• Problem statement: Turn every line of the listing below into a Markdown table with two columns, Row and Line. Put a sequential row number under Row and the text of the line under Line, and leave out blank lines.

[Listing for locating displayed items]
□ □ □ □
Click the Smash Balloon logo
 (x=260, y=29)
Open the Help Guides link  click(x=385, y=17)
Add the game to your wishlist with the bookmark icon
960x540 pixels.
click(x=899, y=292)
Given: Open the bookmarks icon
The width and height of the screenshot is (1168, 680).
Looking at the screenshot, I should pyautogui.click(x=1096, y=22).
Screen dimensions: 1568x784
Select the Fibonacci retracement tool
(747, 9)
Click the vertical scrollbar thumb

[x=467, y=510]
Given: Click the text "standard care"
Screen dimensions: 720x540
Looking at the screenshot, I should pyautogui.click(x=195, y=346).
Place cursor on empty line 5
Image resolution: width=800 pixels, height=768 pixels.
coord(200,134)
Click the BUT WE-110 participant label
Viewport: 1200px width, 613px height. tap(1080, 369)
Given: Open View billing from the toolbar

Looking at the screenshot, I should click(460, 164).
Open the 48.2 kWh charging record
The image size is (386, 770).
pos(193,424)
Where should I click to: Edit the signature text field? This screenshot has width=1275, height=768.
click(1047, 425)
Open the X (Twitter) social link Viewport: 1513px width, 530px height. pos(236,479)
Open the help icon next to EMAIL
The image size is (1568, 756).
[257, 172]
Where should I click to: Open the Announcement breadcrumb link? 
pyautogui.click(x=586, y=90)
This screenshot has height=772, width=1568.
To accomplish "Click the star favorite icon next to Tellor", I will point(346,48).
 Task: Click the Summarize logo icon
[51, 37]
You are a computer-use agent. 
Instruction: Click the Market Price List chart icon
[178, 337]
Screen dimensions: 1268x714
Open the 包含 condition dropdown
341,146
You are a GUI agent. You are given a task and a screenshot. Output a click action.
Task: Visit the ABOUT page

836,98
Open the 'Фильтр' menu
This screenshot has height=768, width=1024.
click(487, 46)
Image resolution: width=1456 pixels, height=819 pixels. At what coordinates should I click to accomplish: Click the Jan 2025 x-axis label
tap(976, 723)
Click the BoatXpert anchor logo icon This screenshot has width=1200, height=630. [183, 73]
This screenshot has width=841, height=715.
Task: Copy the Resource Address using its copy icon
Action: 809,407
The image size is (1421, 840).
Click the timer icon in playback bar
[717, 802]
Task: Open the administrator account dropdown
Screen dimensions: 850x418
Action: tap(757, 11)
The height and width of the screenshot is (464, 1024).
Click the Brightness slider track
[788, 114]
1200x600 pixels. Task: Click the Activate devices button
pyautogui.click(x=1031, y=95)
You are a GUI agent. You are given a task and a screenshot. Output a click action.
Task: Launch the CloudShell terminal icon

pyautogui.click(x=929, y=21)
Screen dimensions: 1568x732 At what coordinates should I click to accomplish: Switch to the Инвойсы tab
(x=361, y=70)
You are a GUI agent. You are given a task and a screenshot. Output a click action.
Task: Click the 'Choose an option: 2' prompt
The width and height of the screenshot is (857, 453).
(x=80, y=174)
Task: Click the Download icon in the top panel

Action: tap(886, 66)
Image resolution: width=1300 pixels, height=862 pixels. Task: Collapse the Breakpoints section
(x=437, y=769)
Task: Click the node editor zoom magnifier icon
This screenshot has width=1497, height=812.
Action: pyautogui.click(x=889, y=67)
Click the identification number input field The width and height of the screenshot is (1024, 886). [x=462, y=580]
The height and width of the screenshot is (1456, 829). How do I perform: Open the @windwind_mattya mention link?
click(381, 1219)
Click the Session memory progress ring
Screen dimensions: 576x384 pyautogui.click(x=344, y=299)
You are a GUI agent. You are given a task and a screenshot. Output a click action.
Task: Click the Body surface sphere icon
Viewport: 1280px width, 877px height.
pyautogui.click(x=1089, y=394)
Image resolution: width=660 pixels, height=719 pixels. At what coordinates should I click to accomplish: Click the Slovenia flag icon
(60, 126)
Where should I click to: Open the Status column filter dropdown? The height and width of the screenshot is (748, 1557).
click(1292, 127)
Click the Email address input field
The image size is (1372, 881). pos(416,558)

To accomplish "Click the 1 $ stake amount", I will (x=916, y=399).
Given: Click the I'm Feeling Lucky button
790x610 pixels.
□ □ □ □
• Result of the exercise:
| Row | Line |
|---|---|
| 1 | Click the Smash Balloon logo |
| 2 |  (x=260, y=29) |
| 3 | Open the Help Guides link  click(x=385, y=17) |
| 4 | Add the game to your wishlist with the bookmark icon |
| 5 | 960x540 pixels. |
| 6 | click(x=899, y=292) |
| 7 | Given: Open the bookmarks icon |
| 8 | The width and height of the screenshot is (1168, 680). |
| 9 | Looking at the screenshot, I should pyautogui.click(x=1096, y=22). |
| 10 | Screen dimensions: 1568x784 |
| 11 | Select the Fibonacci retracement tool |
| 12 | (747, 9) |
| 13 | Click the vertical scrollbar thumb |
| 14 | [x=467, y=510] |
| 15 | Given: Click the text "standard care" |
| 16 | Screen dimensions: 720x540 |
| 17 | Looking at the screenshot, I should pyautogui.click(x=195, y=346). |
| 18 | Place cursor on empty line 5 |
| 19 | Image resolution: width=800 pixels, height=768 pixels. |
| 20 | coord(200,134) |
| 21 | Click the BUT WE-110 participant label |
| 22 | Viewport: 1200px width, 613px height. tap(1080, 369) |
| 23 | Given: Open View billing from the toolbar |
| 24 | Looking at the screenshot, I should click(460, 164). |
| 25 | Open the 48.2 kWh charging record |
| 26 | The image size is (386, 770). |
| 27 | pos(193,424) |
| 28 | Where should I click to: Edit the signature text field? This screenshot has width=1275, height=768. |
| 29 | click(1047, 425) |
| 30 | Open the X (Twitter) social link Viewport: 1513px width, 530px height. pos(236,479) |
| 31 | Open the help icon next to EMAIL |
| 32 | The image size is (1568, 756). |
| 33 | [257, 172] |
| 34 | Where should I click to: Open the Announcement breadcrumb link?  |
| 35 | pyautogui.click(x=586, y=90) |
| 36 | This screenshot has height=772, width=1568. |
| 37 | To accomplish "Click the star favorite icon next to Tellor", I will point(346,48). |
| 38 |  Task: Click the Summarize logo icon |
| 39 | [51, 37] |
| 40 | You are a computer-use agent.  |
| 41 | Instruction: Click the Market Price List chart icon |
| 42 | [178, 337] |
| 43 | Screen dimensions: 1268x714 |
| 44 | Open the 包含 condition dropdown |
| 45 | 341,146 |
| 46 | You are a GUI agent. You are given a task and a screenshot. Output a click action. |
| 47 | Task: Visit the ABOUT page |
| 48 | 836,98 |
| 49 | Open the 'Фильтр' menu |
| 50 | This screenshot has height=768, width=1024. |
| 51 | click(487, 46) |
| 52 | Image resolution: width=1456 pixels, height=819 pixels. At what coordinates should I click to accomplish: Click the Jan 2025 x-axis label |
| 53 | tap(976, 723) |
| 54 | Click the BoatXpert anchor logo icon This screenshot has width=1200, height=630. [183, 73] |
| 55 | This screenshot has width=841, height=715. |
| 56 | Task: Copy the Resource Address using its copy icon |
| 57 | Action: 809,407 |
| 58 | The image size is (1421, 840). |
| 59 | Click the timer icon in playback bar |
| 60 | [717, 802] |
| 61 | Task: Open the administrator account dropdown |
| 62 | Screen dimensions: 850x418 |
| 63 | Action: tap(757, 11) |
| 64 | The height and width of the screenshot is (464, 1024). |
| 65 | Click the Brightness slider track |
| 66 | [788, 114] |
| 67 | 1200x600 pixels. Task: Click the Activate devices button |
| 68 | pyautogui.click(x=1031, y=95) |
| 69 | You are a GUI agent. You are given a task and a screenshot. Output a click action. |
| 70 | Task: Launch the CloudShell terminal icon |
| 71 | pyautogui.click(x=929, y=21) |
| 72 | Screen dimensions: 1568x732 At what coordinates should I click to accomplish: Switch to the Инвойсы tab |
| 73 | (x=361, y=70) |
| 74 | You are a GUI agent. You are given a task and a screenshot. Output a click action. |
| 75 | Task: Click the 'Choose an option: 2' prompt |
| 76 | The width and height of the screenshot is (857, 453). |
| 77 | (x=80, y=174) |
| 78 | Task: Click the Download icon in the top panel |
| 79 | Action: tap(886, 66) |
| 80 | Image resolution: width=1300 pixels, height=862 pixels. Task: Collapse the Breakpoints section |
| 81 | (x=437, y=769) |
| 82 | Task: Click the node editor zoom magnifier icon |
| 83 | This screenshot has width=1497, height=812. |
| 84 | Action: pyautogui.click(x=889, y=67) |
| 85 | Click the identification number input field The width and height of the screenshot is (1024, 886). [x=462, y=580] |
| 86 | The height and width of the screenshot is (1456, 829). How do I perform: Open the @windwind_mattya mention link? |
| 87 | click(381, 1219) |
| 88 | Click the Session memory progress ring |
| 89 | Screen dimensions: 576x384 pyautogui.click(x=344, y=299) |
| 90 | You are a GUI agent. You are given a task and a screenshot. Output a click action. |
| 91 | Task: Click the Body surface sphere icon |
| 92 | Viewport: 1280px width, 877px height. |
| 93 | pyautogui.click(x=1089, y=394) |
| 94 | Image resolution: width=660 pixels, height=719 pixels. At what coordinates should I click to accomplish: Click the Slovenia flag icon |
| 95 | (60, 126) |
| 96 | Where should I click to: Open the Status column filter dropdown? The height and width of the screenshot is (748, 1557). |
| 97 | click(1292, 127) |
| 98 | Click the Email address input field |
| 99 | The image size is (1372, 881). pos(416,558) |
| 100 | To accomplish "Click the 1 $ stake amount", I will (x=916, y=399). |
| 101 | Given: Click the I'm Feeling Lucky button |
| 102 | 790x610 pixels. |